Aus den Ländern

Gegen "Ritalinisierung"

Arzneimittel dürfen keinesfalls zur Lösung gesellschaftlicher Probleme eingesetzt werden! Dies machten NRW-Gesundheitsministerin Barbara Steffens, Prof. Dr. Gerd Glaeske und Martina Wenzel-Jankowski in ihren Ansprachen auf dem 7. Suchtkooperationstag in NRW deutlich. Knapp 300 Personen nahmen am 13. März in Köln daran teil.
Streiter gegen Sucht und Drogen (von links): Armin Koeppe von der Landeskoordinierungsstelle Suchtvorbeugung NRW, Gesundheitsministerin Barbara Steffens, Dezernentin Martina Wenzel-Jankowski und Prof. Dr.

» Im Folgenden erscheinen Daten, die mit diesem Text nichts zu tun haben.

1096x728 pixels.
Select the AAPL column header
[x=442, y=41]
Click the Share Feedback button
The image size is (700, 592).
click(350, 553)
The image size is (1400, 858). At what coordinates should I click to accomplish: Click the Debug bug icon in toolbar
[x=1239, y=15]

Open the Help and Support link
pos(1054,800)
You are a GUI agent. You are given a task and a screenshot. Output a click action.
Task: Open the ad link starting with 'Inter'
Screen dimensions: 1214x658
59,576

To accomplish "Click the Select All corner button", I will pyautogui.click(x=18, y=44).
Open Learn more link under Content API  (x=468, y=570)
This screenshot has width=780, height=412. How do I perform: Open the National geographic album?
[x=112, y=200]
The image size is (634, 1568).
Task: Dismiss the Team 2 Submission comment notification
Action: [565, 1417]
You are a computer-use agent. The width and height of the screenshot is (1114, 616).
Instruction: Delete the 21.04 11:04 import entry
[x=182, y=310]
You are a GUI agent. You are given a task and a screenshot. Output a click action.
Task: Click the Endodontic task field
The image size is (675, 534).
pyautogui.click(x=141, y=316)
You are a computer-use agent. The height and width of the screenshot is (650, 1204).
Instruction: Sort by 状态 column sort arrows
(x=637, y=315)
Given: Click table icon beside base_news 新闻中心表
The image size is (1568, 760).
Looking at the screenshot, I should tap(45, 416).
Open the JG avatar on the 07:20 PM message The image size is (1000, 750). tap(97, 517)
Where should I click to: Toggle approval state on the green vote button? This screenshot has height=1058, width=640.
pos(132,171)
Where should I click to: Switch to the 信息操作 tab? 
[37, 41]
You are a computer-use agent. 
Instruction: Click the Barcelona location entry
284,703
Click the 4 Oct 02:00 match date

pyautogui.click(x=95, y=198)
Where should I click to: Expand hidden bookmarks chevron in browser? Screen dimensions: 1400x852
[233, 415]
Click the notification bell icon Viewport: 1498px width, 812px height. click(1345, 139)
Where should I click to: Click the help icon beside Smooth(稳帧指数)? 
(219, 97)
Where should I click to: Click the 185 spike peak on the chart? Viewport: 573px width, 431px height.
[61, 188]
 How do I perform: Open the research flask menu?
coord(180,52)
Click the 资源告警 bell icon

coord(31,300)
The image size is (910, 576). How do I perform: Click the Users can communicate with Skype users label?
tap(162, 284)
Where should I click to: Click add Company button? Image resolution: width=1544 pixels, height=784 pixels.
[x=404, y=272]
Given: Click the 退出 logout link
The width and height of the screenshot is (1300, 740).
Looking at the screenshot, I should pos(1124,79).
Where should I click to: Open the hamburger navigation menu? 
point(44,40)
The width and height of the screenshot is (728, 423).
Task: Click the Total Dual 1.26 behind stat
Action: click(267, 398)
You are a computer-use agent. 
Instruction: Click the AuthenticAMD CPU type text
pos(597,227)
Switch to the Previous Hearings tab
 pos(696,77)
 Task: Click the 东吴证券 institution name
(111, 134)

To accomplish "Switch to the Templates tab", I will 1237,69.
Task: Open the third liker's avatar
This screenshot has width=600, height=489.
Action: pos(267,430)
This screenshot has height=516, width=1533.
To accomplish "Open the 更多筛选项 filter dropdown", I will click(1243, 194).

Gerd Glaeske.
Foto: LVR/Lothar Kornblum

Sicher leisten Arzneimittel einen unverzichtbaren Anteil für die Behandlung von Krankheiten, für die sie zugelassen und indiziert sind, gleichzeitig bergen sie aber auch große Risiken, konstatierte Wenzel-Jankowski, die Dezernentin für den Klinikverbund und den Verbund Heilpädagogischer Hilfen des Landschaftsverbands Rheinland. Kritisch hob sie die wachsenden Verordnungszahlen von Psychopharmaka für Kinder und Jugendliche einerseits und für Senioren andererseits hervor. Auch das Hirndoping, um in Beruf und Gesellschaft funktionieren zu können, sei bereits heute eine ernst zu nehmende Problem.

Missbrauch ist gesellschaftliches Wegschauen

Ministerin Steffens stellte zur Diskussion, was Medikamente in der Gesellschaft ersetzen. Es müssen Lösungen zur Bewältigung der gesellschaftlichen Anforderungen und Probleme gefunden werden. Die Einnahme von Tabletten könne nicht die Normalität sein. Auch sei es unwahrscheinlich, so Steffens, dass "unsere Kinder in so hohem Maße ritalinisiert werden müssen". Dass inzwischen zehn Prozent aller Jungen im Laufe ihres Lebens eine Ritalinverordnung bekommen, lasse sich medizinisch nicht begründen. Steffens forderte eine Gesellschaft, in der Kinder noch Kind sein dürfen. Ähnliches konstatierte sie auch für ältere Menschen, die ihren Platz in der Gesellschaft haben müssen und sollen, egal ob mit oder ohne gesundheitliche Einschränkungen.

Risiken auch bei OTC

Prof. Glaeske wies in seinem Vortrag zur Medikalisierung der Gesellschaft darauf hin, dass inzwischen der Verbrauch von OTC- und Rx-Präparaten vergleichbar hoch ist. Deshalb müssen sich sowohl Ärzte als auch Apotheker ihrer Verantwortung bewusst sein, denn nicht nur verschreibungspflichtige Benzodiazepine, auch rezeptfreie Nasentropfen oder Kombinationsanalgetika sind bezüglich ihres Suchtpotenzials kritisch zu beurteilen. Bei vielen älteren Patienten kommen hier noch Wechselwirkungsrisiken hinzu, da sie neun oder mehr Arzneistoffe regelmäßig einnehmen (35% der Männer und 40% der Frauen).

Arzneimittel zur Bewältigung des Alltags

Der Nutzen der Arzneimittel – auch bei psychischen Erkrankungen – steht für Glaeske völlig außer Frage: Die Reformpsychiatrie hätte ohne Psychopharmaka nie stattfinden können. Glaeske kritisierte aber die verharmlosenden Darstellungen über Psychopharmaka in Zeitschriften, die beim Leser und Verbraucher übertriebene Erwartungen wecken, wie man "Arzneimittel zur Strukturierung des Alltags nutzen" kann.

Der Suchtkooperationstag ist eine gemeinsame Initiative der Ärzte- und Apothekerkammern Nordrhein und Westfalen Lippe, der freien Wohlfahrtsverbände, der Landschaftsverbände Westfalen-Lippe und Rheinland, der Landeskoordinierungsstellen Frauen und Sucht NRW Bella Donna, Glücksspielsucht NRW, Integration NRW sowie Suchtvorbeugung NRW und der Landesstelle Sucht NRW; er wird im Zweijahresrhythmus veranstaltet und durch das Landesgesundheitsministerium gefördert.